### About this task
Retype all of the data without changing a single word.

### Task input
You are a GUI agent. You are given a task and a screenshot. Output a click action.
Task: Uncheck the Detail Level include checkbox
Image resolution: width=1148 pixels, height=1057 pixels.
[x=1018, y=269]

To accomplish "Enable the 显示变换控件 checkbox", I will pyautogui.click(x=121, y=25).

### Expected answer
You are a GUI agent. You are given a task and a screenshot. Output a click action.
Task: Uncheck the Detail Level include checkbox
Image resolution: width=1148 pixels, height=1057 pixels.
[x=1018, y=269]

To accomplish "Enable the 显示变换控件 checkbox", I will pyautogui.click(x=121, y=25).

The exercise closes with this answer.